If I may, let me close with a more general comment, again based on my front-line experience:
All parties to this subject - legislators, regulators, community groups, and private sector businesses - seem to agree that our goal is to foster responsible reaction to existing environmental problems, and to provide safeguards against future danger from contamination.
But the statutory and regulatory apparatus that has been created to foster the attainment of our common goal can be bewildering. It is especially difficult for "grass-roots" businesses - the small-scale entrepreneur, or the community bank - to afford the legal and technical analysis necessary to untangle the Gordian knot of environmental rules, and to understand the myriad of potential liabilities that may arise from them.
As a result, those grass-roots businesses must either take on these liabilities blindly (which we must all agree is an undesirable outcome); or, more commonly, forgo opportunities for desirable redevelopment. Thus, many smaller sites will remain undeveloped and unremediated, which otherwise could have been revitalized by the energies of private-sector initiative. Again, I think that we must all agree that this latter outcome is undesirable, even tragic. It is made no less tragic by the fact that none but the best intentions have underlain the legislative and regulatory initiatives in this area.
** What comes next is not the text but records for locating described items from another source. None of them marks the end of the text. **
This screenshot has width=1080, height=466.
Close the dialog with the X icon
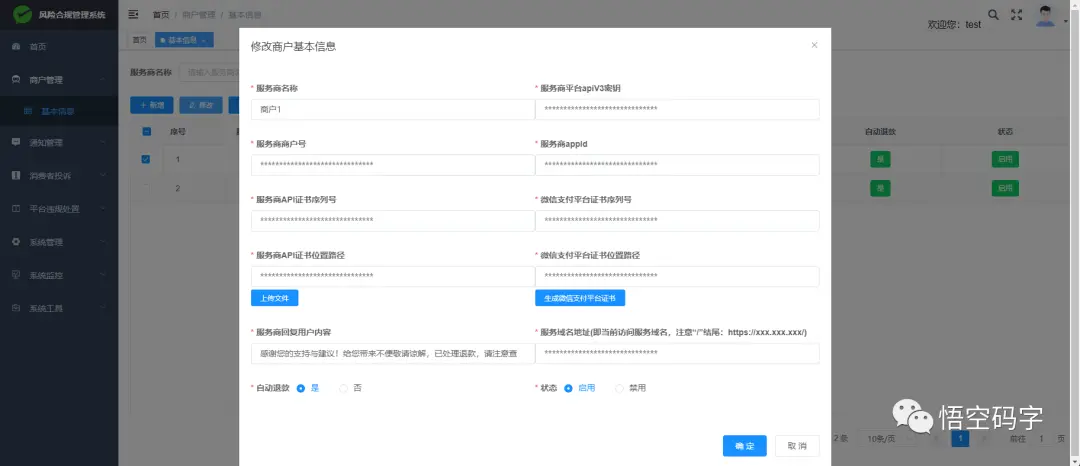pyautogui.click(x=814, y=45)
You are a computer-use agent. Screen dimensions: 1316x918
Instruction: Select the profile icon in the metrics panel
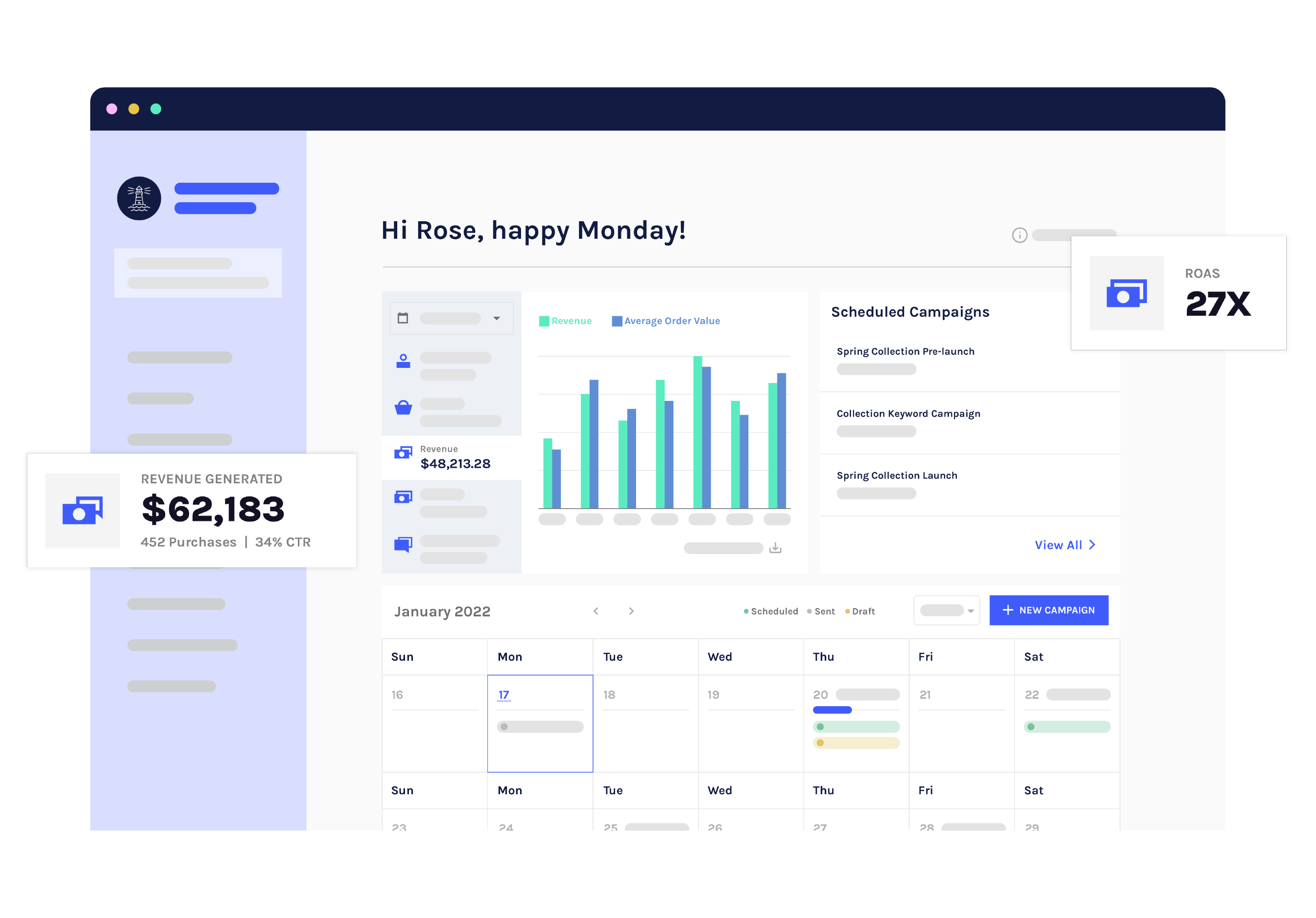(x=403, y=361)
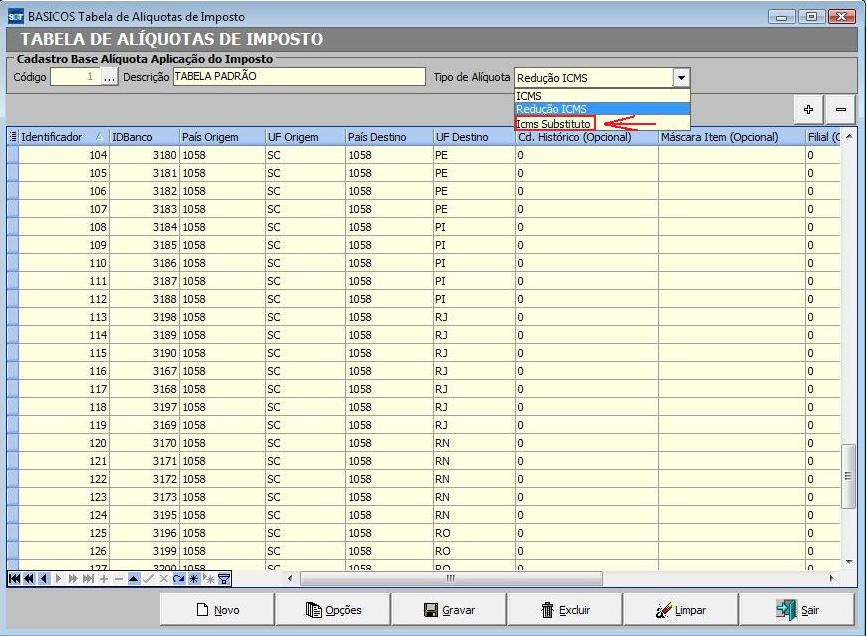Choose Icms Substituto from the dropdown list
Viewport: 867px width, 636px height.
click(x=554, y=124)
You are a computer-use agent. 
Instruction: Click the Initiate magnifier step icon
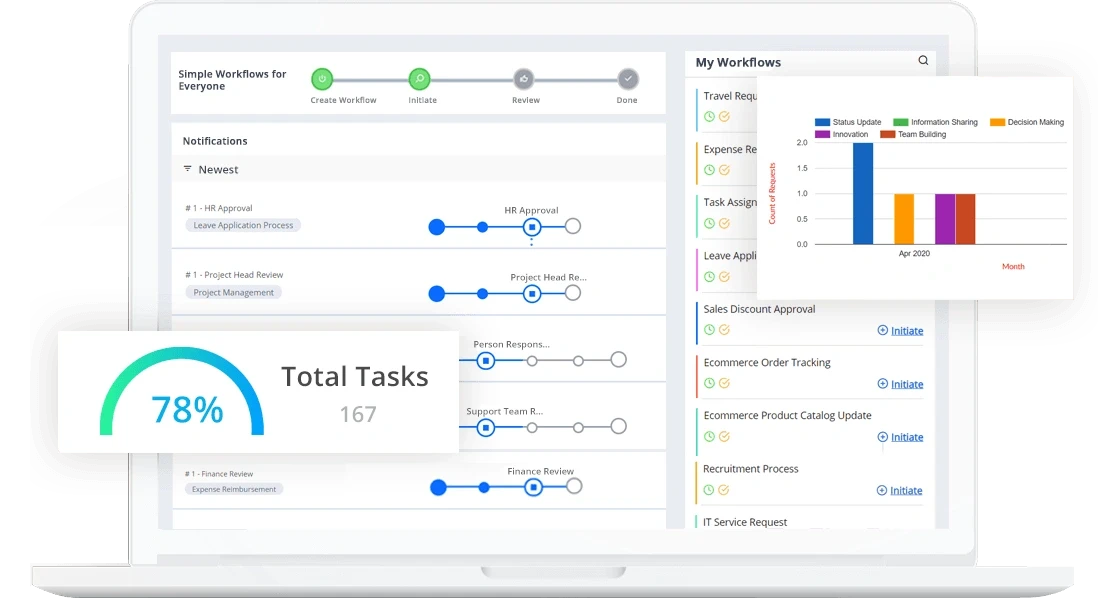[419, 79]
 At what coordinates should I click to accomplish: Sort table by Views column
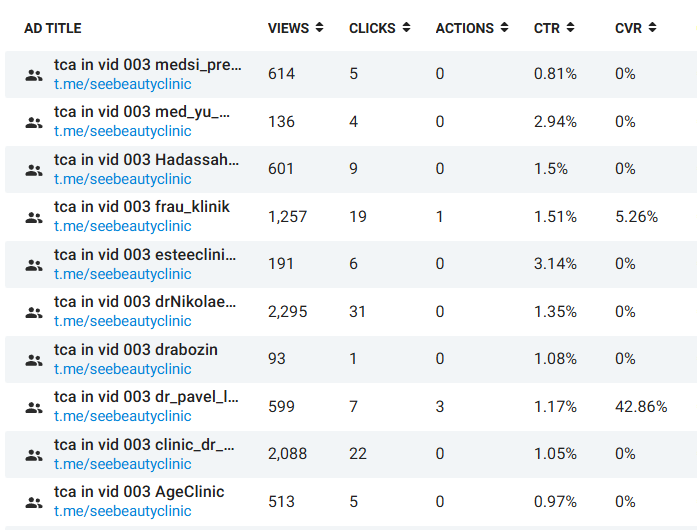tap(296, 28)
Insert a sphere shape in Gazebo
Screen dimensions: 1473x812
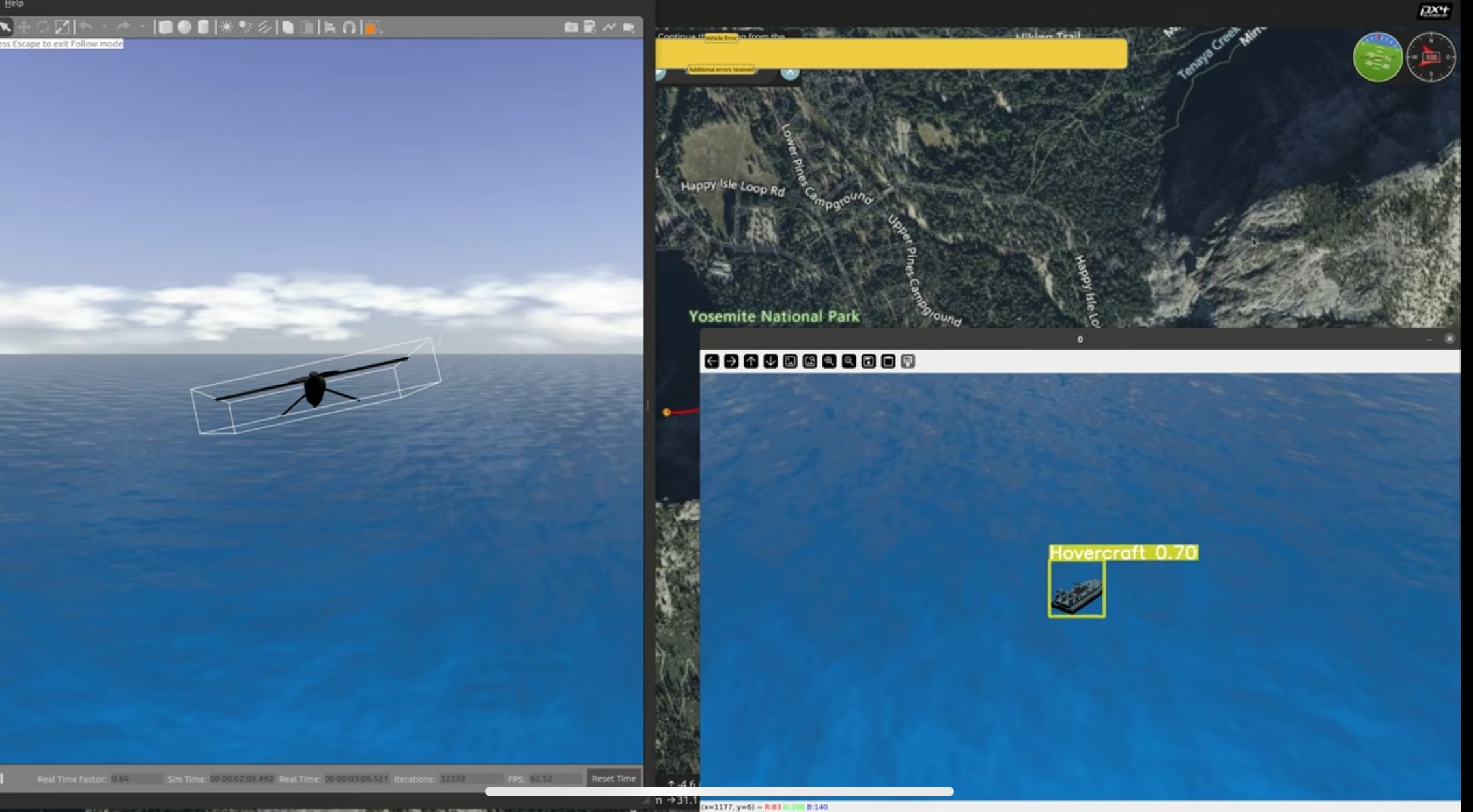coord(185,27)
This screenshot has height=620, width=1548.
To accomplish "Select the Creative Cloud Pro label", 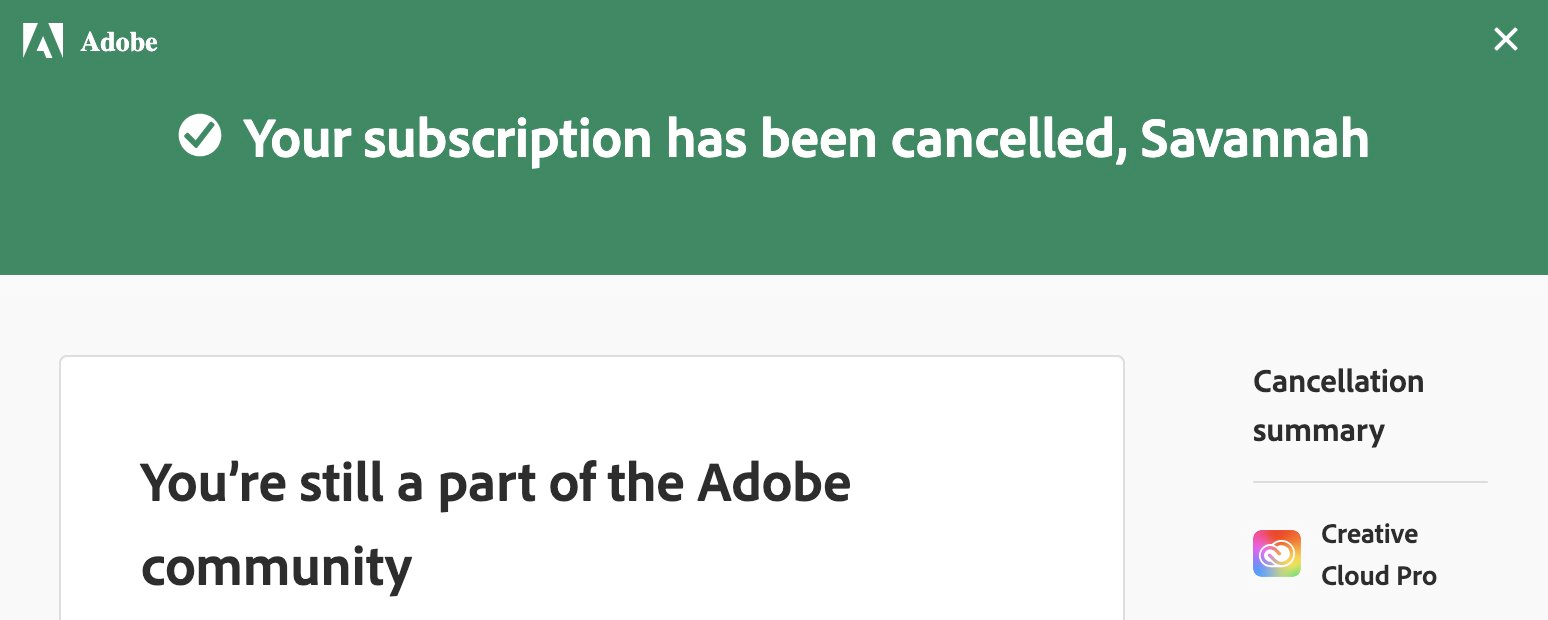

The bills we are discussing today are a laudable effort to further our common goal as have outlined it above, but they are limited to a narrow section' of the regulatory spectrum as it affects environmental matters. I would hope that this constructive approach will be continued and will be eventually broadened to cover a greater range of environmental legislation.
Please realize that we are not asking for our risks to be eliminated, or for our costs to be subsidized, or for protection against the consequences of negligence on our part. We ask only that our environmental risks be quantifiable, predictable, and reasonable.
This will allow us to evaluate environmental risk in context with other business risks, rather than having it loom as a "black hole" of liability that trumps all other issues when making a credit decision. This will help our borrowers to succeed, which is the only way that we as lenders can succeed.
Again, I applaud the tone and direction of these bills, and that of other recent legislation in this area, and I appreciate the opportunity to provide this testimony. Thank you for your attention.